Q: How do I keep a flattened table in sync when a dimension changes?

The cleanest answer is to not update in place. Periodically rebuild the flattened object with a refreshable materialized view or an atomic table swap. If you must update, an ALTER TABLE ... UPDATE mutation rewrites whole data parts — every row in any part that contains a matching row is rewritten — correct, but heavy, so run it rarely.

Q: Won't repeating dimension values everywhere blow up my storage?

Less than you would expect. ClickHouse's columnar compression handles repeated values very well, and wrapping repeated dimension columns in LowCardinality(String) stores them as a dictionary-encoded column. The dominant cost of flattening is usually the write/update path, not disk.
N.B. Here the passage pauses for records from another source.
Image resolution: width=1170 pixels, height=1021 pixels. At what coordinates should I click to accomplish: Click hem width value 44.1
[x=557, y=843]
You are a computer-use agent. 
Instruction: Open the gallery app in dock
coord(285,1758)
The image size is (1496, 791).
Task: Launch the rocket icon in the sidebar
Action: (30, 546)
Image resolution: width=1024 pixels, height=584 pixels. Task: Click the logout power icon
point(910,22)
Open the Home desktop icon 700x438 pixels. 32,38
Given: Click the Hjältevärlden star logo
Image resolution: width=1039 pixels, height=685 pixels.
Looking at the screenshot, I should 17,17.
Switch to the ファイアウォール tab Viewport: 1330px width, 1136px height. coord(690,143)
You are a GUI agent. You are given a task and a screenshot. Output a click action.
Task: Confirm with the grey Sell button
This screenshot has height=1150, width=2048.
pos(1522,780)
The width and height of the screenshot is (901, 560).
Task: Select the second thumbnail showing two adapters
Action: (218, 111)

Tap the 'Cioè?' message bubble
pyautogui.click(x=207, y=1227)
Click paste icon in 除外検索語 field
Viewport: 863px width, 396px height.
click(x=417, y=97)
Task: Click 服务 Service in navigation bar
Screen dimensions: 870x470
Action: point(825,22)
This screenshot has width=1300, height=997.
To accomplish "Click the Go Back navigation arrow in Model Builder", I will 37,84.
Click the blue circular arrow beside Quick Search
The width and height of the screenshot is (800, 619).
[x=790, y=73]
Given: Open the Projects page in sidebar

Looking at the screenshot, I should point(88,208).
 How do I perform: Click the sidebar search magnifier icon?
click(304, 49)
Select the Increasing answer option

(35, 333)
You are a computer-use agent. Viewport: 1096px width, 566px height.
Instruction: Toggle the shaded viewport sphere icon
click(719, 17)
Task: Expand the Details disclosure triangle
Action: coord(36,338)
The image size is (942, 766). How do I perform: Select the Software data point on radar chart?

Q: Can I flatten a one-to-many relationship without multiplying rows?

Yes. Use groupArray() (or Nested / Array(Tuple) columns) to fold the "many" side into arrays on the "one" row, then read them back with ARRAY JOIN. Keep the per-row array size small — thousands of child entries per parent row is an anti-pattern.

Q: Is a flattened wide table the same as a ClickHouse projection?

No. A projection stores an alternative sort order or aggregation of the same table's columns and is chosen automatically by the optimizer. A flattened table physically combines columns from multiple tables to avoid JOINs. They solve different problems and can be used together.